Testo di partenza:
^^^^^^^^

Cerco allora di fare una cronaca alla spicciolata, come cerco di sgattaiolare fra vicoli e stradoni di questa città sempre frenetica per incontrare i nostri ragazzi alle prese con l'animazione e soprattutto per incontrare loro, i bambini e i ragazzi per cui ancora una volta siamo qui.
Qui Bjelave, l'orfanotrofio pubblico!
Ci siamo arrivati in fretta e furia, ci siamo proprio fiondati per cercare di non avere nemmeno un minuto di ritardo. E, nonostante questo, non abbiamo dimenticato nulla: i palloni, le magliette, i post-it e i pennarelli per dividere i ragazzi in squadre, due taniche d'acqua perchè nel cortile non c'è nemmeno la fontanella anche quando si sfiorano i 40 gradi come in questi giorni e poi la voglia nel cuore di regalare a questi ragazzi, che alcuni di noi hanno rivisto solo dopo un anno, il nostro tempo e la voglia di farli sentire preziosi. Ma su questo punto loro sono imbattibili: certo, non avranno palloni, non hanno molti giochi e nemmeno l'acqua ma l'amore nel loro cuore straborda e ce lo regalano avvicinandosi a quella rete e scandendo con il loro accento i nostri nomi. Quest'anno a Bjelave c'è una novità e si chiama Gianluca, l'istruttore dei Barona's clown, perchè i grandi doni vanno partecipati. 5 bambini di Bjelave si stanno preparando con un corso a mettere in scena alcune gag per la festa finale e per la festa del nostro oratorio per il prossimo 9 ottobre. Se penso ai primi giorni e al nostro rapporto così gelido con il direttore e i suoi collaboratori credo che abbiamo fatto passi da gigante con il passo delle formichine che costruiscono di giorno in giorno e cambiano così il mondo!
Qui SOS Village
rumori di festa anche se è mattina e molti bambini sono a ancora a letto. Nella piazzetta in alto ci sono i nostri animatori alle prese con un gruppetto di ragazzi per fare attività, appassionanti a vedere come portano in giro e ti mostrano il prodotto del loro lavoro! Ma qui fra queste casette mi sorprende sempre il clima di famiglia che respiro. E sarà per gioco o un po' perchè mi fa piacere che inizio a chiamare da lontano fino alle sue finestre "mamma" Amira che scende di corsa per abbracciarmi. Guarda i miei capelli rasati e mi dice che assomiglio a uno dei suoi bimbi, Sasa, anzi che così come me sembra proprio mio fratello! Fratello: che bella parola, ha il sapore di una comunione fatta di semplici cose e di affetto profondo!

^^^^^^^^

Dati a disposizione:
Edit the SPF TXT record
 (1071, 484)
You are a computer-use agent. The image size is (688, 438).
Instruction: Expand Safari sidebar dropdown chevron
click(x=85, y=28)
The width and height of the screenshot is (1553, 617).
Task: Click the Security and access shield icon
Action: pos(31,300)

^^^^^^^^

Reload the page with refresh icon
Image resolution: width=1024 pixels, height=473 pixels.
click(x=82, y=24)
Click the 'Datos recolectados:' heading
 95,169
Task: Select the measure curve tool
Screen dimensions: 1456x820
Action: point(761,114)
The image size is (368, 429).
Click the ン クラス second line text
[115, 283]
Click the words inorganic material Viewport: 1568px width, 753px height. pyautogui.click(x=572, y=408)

^^^^^^^^

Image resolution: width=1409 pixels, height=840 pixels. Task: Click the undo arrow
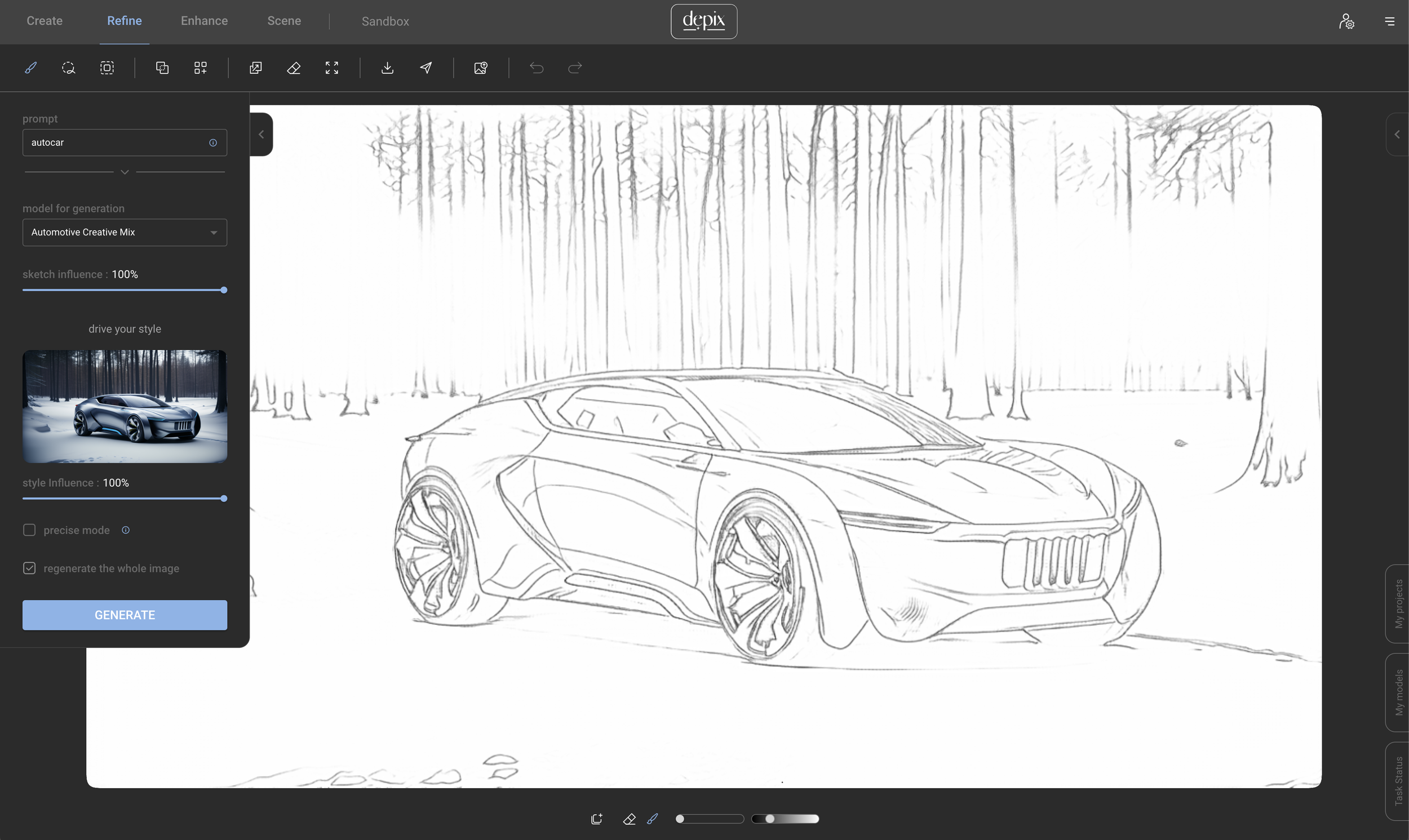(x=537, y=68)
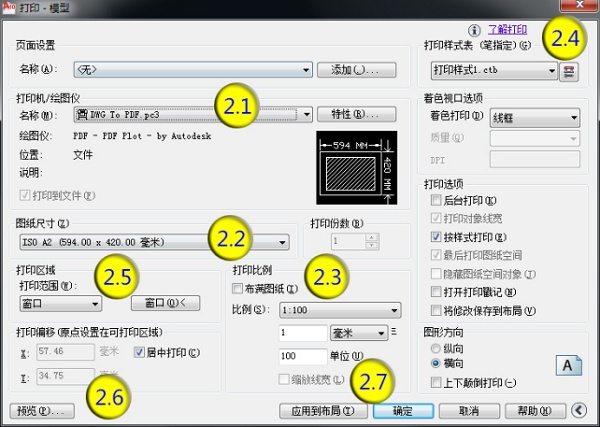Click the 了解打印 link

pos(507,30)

^^^^^^^^

Obiettivo 1:
Secondo il testo di partenza, come si chiama l'istruttore dei Barona's clown arrivato quest'anno a Bjelave?
Obiettivo 2:
Per favore, riproduci identiche le voci a partire dalla riga che contiene "Task: Select the measure curve tool" e proseguendo fino alla riga che contiene "Click the words", entrambe comprese.

Risposta 1:
Si chiama Gianluca.

Risposta 2:
Task: Select the measure curve tool
Screen dimensions: 1456x820
Action: point(761,114)
The image size is (368, 429).
Click the ン クラス second line text
[115, 283]
Click the words inorganic material Viewport: 1568px width, 753px height. pyautogui.click(x=572, y=408)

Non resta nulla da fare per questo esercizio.